| HN Mirror

It is not at all. That's like someone looking at perfect weather, blowing up an air mattress on the beach and wondering why anyone would need a house.

You are only on the 'fast path' when a single allocation of an array would have been much faster anyway. It isn't difficult to be 'fast' when accomplishing something trivial that would be even faster if done directly.

Why do you keeping saying the same thing while ignoring freeing memory, different lifetimes and wildly different sizes of allocations (which are why memory allocators actually exist)?

This idea that memory allocation is cheap is a blight on performance. Are you really allocating memory inside your hot loops and having it not show up when you profile?

> You are only on the 'fast path'

Isn't that what I've said all along? I said 'amortised' in my very first comment. Most allocations are from the fast path... that's why they bother to make it fast.

> when a single allocation of an array would have been much faster anyway

TLAB allocation is heterogenous (which solves your size question.) An array isn't. TLAB can be evacuated and fragmention-free (which solves your lifetime problem.) An array can't.

> Why do you keeping saying the same thing while ignoring freeing memory

I said 'Deallocation though - yes that's slow!' in my very first comment.

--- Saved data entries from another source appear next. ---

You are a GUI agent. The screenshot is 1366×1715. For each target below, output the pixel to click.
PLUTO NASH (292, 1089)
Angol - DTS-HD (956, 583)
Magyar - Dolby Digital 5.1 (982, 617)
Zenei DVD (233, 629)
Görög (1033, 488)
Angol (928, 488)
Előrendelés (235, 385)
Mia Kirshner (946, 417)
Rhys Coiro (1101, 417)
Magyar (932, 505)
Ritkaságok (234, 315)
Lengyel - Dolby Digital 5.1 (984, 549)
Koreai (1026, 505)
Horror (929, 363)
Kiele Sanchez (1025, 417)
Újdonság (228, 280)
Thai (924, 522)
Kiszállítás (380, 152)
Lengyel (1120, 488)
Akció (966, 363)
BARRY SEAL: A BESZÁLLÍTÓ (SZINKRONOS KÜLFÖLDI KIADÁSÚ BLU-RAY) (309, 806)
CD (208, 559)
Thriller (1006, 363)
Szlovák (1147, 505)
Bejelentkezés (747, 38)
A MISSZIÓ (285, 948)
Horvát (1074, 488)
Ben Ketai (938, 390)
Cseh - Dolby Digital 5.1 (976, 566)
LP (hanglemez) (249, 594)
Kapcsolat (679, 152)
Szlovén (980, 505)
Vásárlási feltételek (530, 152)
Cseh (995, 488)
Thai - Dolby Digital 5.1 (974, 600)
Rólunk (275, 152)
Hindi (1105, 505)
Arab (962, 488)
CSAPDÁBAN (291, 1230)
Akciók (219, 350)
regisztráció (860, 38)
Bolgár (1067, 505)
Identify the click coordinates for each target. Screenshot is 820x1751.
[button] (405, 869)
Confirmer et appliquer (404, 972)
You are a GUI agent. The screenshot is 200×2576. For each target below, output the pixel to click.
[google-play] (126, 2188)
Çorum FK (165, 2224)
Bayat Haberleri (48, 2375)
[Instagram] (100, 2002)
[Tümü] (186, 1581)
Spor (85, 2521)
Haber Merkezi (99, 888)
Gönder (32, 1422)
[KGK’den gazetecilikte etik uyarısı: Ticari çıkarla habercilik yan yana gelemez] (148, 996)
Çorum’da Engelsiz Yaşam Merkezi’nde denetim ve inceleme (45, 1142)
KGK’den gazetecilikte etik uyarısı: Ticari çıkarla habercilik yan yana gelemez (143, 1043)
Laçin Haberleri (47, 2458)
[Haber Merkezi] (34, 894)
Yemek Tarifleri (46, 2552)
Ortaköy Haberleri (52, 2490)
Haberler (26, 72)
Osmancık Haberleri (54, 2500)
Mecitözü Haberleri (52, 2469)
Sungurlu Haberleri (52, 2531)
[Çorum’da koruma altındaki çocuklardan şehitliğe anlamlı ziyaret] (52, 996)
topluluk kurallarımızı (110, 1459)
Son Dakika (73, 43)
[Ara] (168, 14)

Your original comment was trying to argue that allocations aren't a big performance problem. Anyone with experience optimizing knows this is not true and that minimizing allocations is the first thing to look at because it will most likely have the largest payoff with the least effort. Incorrect preconceptions and misinformation doesn't help people.

Saying 'allocations are fast' because you can make unnecessary allocations cheaper while ignoring deallocation is basically a lie, it's playing some sort of language game while telling people the opposite of what is actually true.

> Most allocations are from the fast path... that's why they bother to make it fast.

This is where you have a deep misconception. Doing millions of allocations that could be one allocation is not fast. If you want to add 1000000 to a variable do you loop through it one million times and increment it by 1 every time?

> TLAB allocation is heterogenous (which solves your size question.) An array isn't. TLAB can be evacuated and fragmention-free (which solves your lifetime problem.) An array can't.

That's like building a skyscraper out of legos because they fit together so well. It's nonsensical, especially due to pages and memory mapping.

> I said 'Deallocation though - yes that's slow!' in my very first comment.

Do you have a house with a kitchen and no bathroom? The discussion is that excessive memory allocation is a huge factor in performance. Trying to play language games to ignore the entire cycle doesn't change that and misleads people. Allocated memory needs to be deallocated. Lots of tiny allocations of a few bytes each are a mistake. They cause huge performance problems and should be obviously unnecessary. You wouldn't pick one piece of cereal out of the box, you would pour it in.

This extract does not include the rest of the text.